→ **Problem to solve**
List every line in the records below that contains the string "width", copying each line in full.

---------- Dataset records

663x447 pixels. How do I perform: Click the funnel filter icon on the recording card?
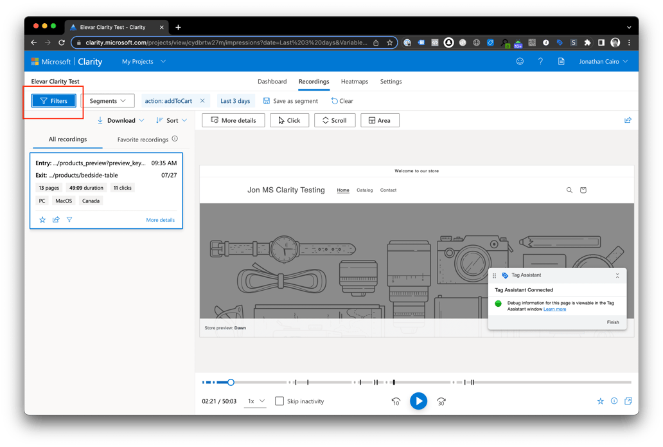[x=69, y=220]
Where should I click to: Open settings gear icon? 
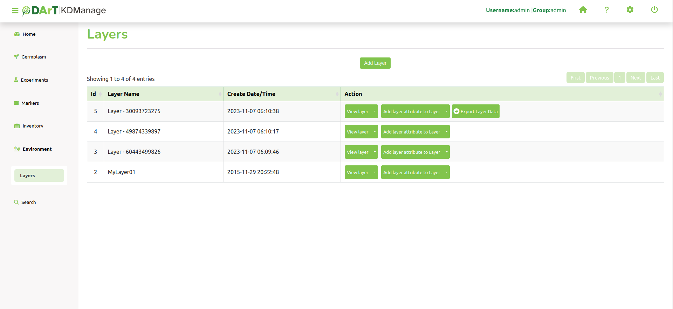tap(630, 10)
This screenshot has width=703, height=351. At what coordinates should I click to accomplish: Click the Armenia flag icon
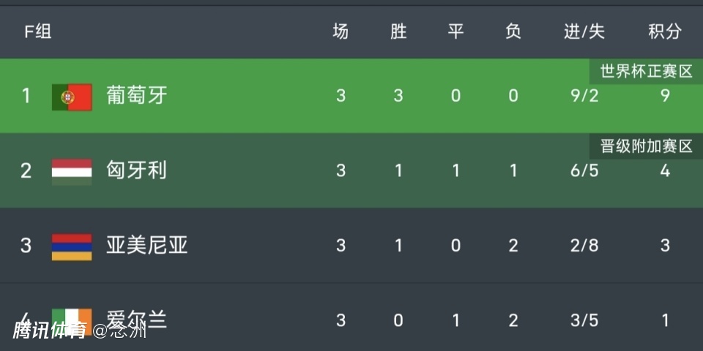(x=72, y=246)
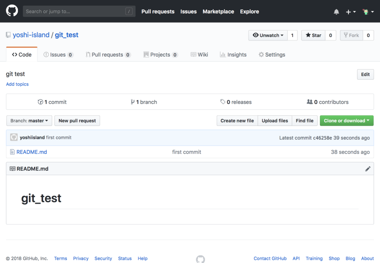The image size is (380, 263).
Task: Focus the Search or jump to field
Action: tap(79, 12)
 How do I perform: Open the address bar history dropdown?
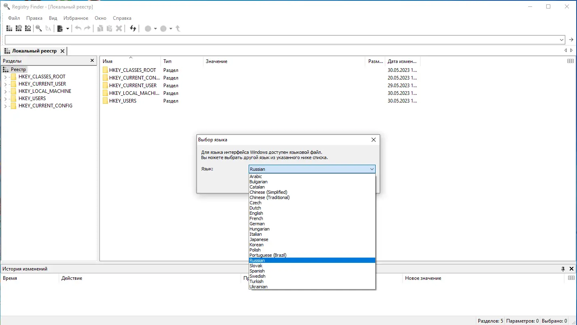tap(562, 40)
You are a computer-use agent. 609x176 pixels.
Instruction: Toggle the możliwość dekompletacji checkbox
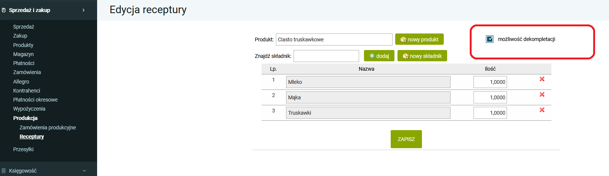pyautogui.click(x=490, y=39)
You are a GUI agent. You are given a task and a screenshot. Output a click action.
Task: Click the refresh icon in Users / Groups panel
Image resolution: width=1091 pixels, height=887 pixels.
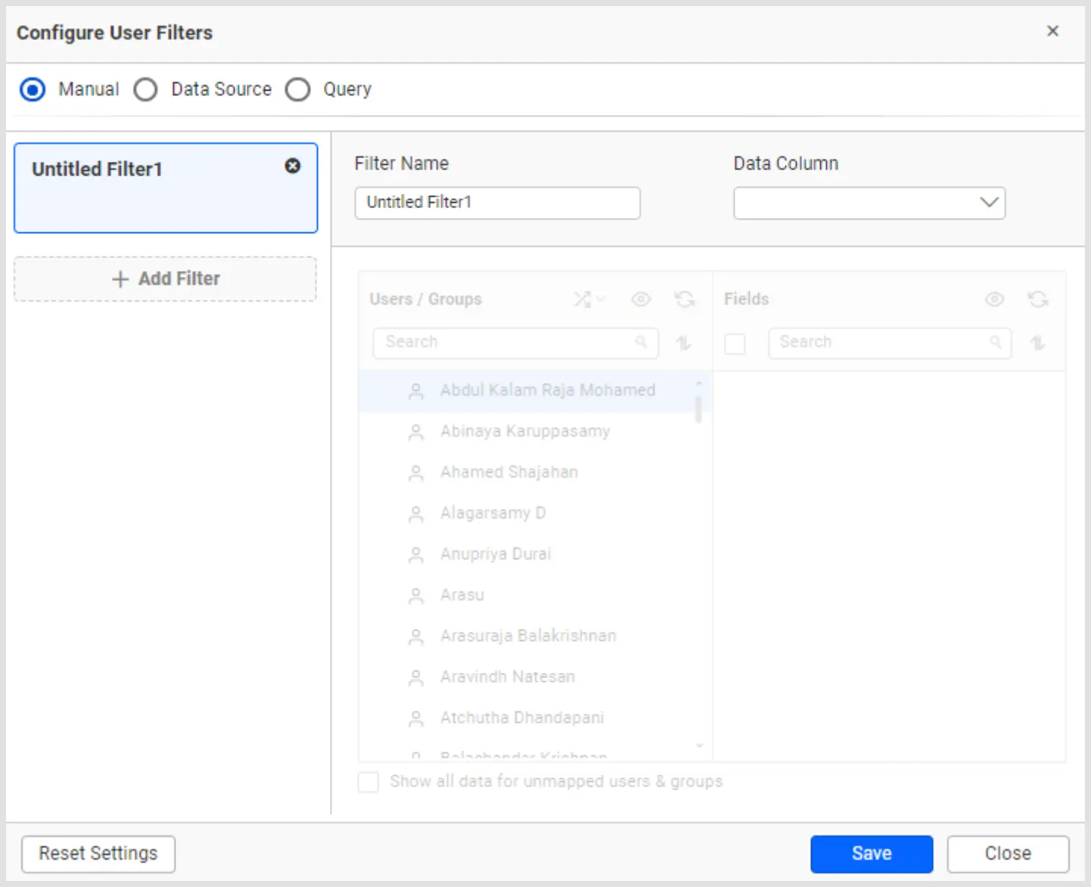(685, 299)
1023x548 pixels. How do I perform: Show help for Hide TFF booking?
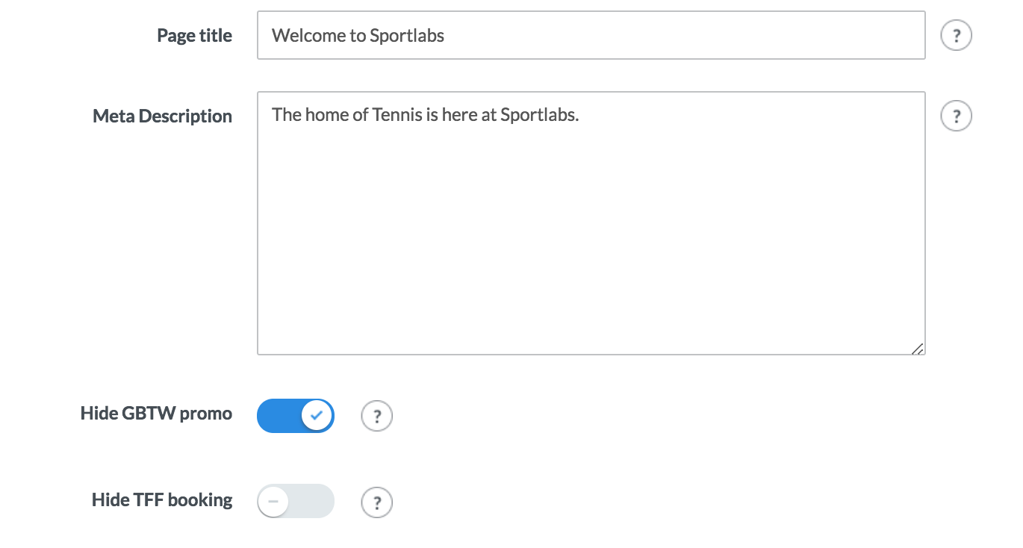(377, 502)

--------------------

→ **Full answer**
This screenshot has width=703, height=351. At what coordinates should I click to accomplish: Click the Armenia flag icon
Image resolution: width=1091 pixels, height=887 pixels.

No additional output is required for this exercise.